I want to be "forced" to do the things I secretly want to do but don't get to do alone, or don't allow myself. I want to feel the ache all over for days afterwards. I want to not be able to think of anything else. When I'm at work, watching tv, cooking dinner, reading, talking on the phone, I want to not be doing those things at all, but instead hearing my lover's voice whisper in my ear as s/he pulls my hair and makes tears form in my eyes. I want to not be able to control the rate of my breathing: pant, pant, gasp, pant, hold breath, pant.

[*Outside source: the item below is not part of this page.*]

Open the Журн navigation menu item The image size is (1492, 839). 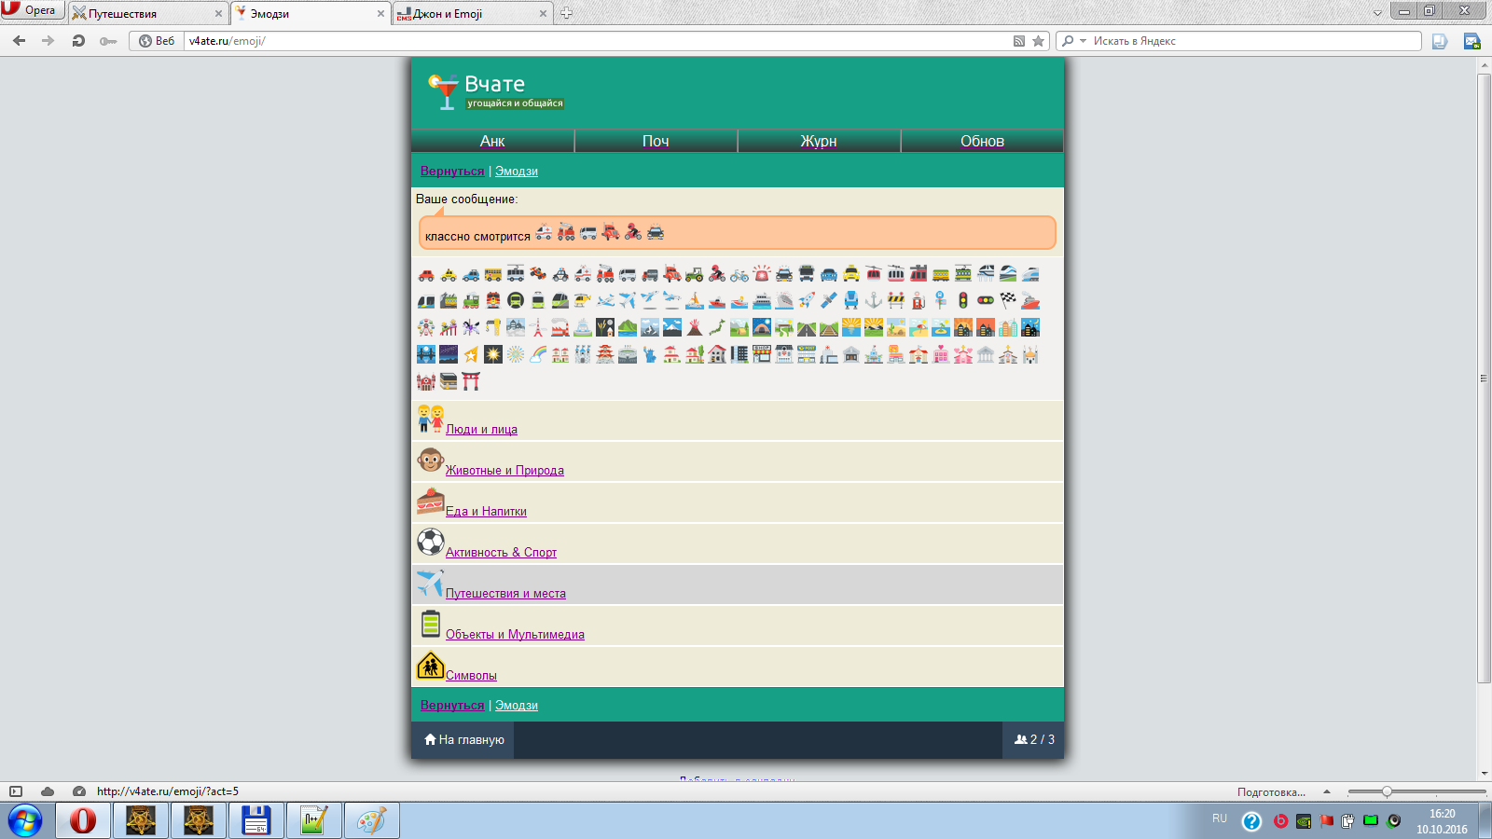coord(819,141)
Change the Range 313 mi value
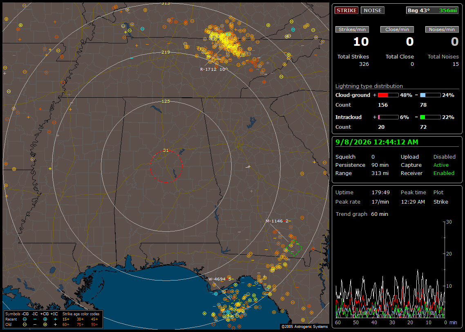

I want sex to sweep me away from the rest of my life, to make everything else irrelevant and unnecessary, for a little while, to give myself wholeheartedly and intensely to an all-encompassing passion. Sometimes I want to be deliberately foolish, to be drunk on sex, letting it move me in ways that my rational mind might not agree with.

When I am my dirtiest, sluttiest, naughtiest self, I feel at home, happy, safe, wanted, loved, sexy. I want to stay in that space forever, and even though it doesn't last forever, those moments seem to take up more than their fair share of time, kidnapping my thoughts and seizing my fantasies. They expand, take over, fill me with a warmth that I'm hard pressed to find elsewhere. Those moments can make me cry, for lack of a better way of showing my devotion to them. Every day, I search for those moments, those lovers, those parts of myself that can bring me there. And when I find them, I rejoice.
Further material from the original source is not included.